Stored data

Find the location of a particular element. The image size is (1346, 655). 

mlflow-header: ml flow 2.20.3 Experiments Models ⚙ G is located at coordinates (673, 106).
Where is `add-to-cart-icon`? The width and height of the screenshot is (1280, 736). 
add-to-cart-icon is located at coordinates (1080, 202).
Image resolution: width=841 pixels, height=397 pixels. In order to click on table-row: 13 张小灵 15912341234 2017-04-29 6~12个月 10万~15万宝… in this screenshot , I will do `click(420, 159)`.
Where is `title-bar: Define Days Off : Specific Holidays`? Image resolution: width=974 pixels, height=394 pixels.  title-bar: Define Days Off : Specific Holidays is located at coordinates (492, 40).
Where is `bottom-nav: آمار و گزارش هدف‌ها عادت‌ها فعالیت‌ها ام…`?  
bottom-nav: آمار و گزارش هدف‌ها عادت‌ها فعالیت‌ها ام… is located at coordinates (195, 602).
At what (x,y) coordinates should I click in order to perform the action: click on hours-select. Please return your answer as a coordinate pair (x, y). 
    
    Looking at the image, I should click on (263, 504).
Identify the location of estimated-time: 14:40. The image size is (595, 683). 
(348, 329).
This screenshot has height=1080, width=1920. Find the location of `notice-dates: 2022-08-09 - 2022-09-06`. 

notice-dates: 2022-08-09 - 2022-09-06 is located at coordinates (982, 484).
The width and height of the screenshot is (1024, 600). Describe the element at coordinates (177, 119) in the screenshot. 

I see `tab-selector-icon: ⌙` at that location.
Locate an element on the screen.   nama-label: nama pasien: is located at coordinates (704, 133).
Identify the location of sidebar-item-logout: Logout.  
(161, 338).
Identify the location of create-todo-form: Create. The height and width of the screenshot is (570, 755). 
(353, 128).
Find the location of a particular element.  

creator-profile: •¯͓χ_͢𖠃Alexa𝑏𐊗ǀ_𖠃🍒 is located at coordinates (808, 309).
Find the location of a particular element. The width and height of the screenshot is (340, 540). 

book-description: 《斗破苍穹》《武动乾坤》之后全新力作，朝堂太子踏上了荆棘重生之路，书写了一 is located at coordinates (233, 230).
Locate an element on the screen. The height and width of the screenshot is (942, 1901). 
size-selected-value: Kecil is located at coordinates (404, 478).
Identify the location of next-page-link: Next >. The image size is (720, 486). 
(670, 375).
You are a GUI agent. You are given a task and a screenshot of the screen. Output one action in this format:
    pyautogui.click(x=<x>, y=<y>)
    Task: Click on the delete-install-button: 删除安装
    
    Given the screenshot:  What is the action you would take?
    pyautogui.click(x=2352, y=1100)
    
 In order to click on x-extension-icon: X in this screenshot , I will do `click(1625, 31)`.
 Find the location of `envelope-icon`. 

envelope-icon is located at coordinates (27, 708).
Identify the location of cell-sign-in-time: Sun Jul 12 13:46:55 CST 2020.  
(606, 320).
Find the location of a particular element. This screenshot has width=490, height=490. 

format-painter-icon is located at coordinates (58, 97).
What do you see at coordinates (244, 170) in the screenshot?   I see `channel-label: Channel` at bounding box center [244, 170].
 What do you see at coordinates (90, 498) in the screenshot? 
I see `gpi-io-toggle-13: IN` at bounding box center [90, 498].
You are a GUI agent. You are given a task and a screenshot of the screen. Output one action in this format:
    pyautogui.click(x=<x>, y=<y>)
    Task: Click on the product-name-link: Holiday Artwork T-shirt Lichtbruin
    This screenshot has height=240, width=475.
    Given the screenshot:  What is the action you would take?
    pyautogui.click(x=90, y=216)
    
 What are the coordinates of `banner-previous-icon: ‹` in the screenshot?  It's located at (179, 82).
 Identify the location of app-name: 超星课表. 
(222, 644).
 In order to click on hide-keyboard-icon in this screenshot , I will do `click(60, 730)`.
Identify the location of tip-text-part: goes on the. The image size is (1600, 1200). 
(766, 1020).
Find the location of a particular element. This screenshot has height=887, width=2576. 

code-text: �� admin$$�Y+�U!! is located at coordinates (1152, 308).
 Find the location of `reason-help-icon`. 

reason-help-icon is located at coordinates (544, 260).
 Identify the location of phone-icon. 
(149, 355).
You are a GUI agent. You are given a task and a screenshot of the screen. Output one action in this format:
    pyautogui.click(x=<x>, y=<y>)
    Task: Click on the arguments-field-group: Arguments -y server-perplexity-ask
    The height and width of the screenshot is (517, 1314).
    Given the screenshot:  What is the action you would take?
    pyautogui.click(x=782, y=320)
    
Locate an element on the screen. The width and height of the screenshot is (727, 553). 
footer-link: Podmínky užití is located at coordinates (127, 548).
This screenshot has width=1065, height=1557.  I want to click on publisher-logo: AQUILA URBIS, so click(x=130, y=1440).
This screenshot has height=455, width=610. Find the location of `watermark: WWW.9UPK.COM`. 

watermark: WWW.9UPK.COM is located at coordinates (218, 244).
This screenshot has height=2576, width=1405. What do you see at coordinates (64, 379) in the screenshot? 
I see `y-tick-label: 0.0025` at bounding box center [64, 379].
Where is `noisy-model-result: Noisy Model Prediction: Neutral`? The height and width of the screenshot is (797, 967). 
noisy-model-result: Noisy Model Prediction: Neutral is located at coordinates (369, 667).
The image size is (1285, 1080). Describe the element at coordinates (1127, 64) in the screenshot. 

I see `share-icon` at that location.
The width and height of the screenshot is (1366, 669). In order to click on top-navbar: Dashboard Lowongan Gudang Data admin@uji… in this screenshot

EXERCISE GOAL.
Return, character for character, the stretch of records from the line containing "Identify the location of create-todo-form: Create." through the line containing "pyautogui.click(x=2352, y=1100)", including both of those lines.

SOLUTION FOR THIS PROBLEM.
Identify the location of create-todo-form: Create. The height and width of the screenshot is (570, 755). 
(353, 128).
Find the location of a particular element.  

creator-profile: •¯͓χ_͢𖠃Alexa𝑏𐊗ǀ_𖠃🍒 is located at coordinates (808, 309).
Find the location of a particular element. The width and height of the screenshot is (340, 540). 

book-description: 《斗破苍穹》《武动乾坤》之后全新力作，朝堂太子踏上了荆棘重生之路，书写了一 is located at coordinates (233, 230).
Locate an element on the screen. The height and width of the screenshot is (942, 1901). 
size-selected-value: Kecil is located at coordinates (404, 478).
Identify the location of next-page-link: Next >. The image size is (720, 486). 
(670, 375).
You are a GUI agent. You are given a task and a screenshot of the screen. Output one action in this format:
    pyautogui.click(x=<x>, y=<y>)
    Task: Click on the delete-install-button: 删除安装
    
    Given the screenshot:  What is the action you would take?
    pyautogui.click(x=2352, y=1100)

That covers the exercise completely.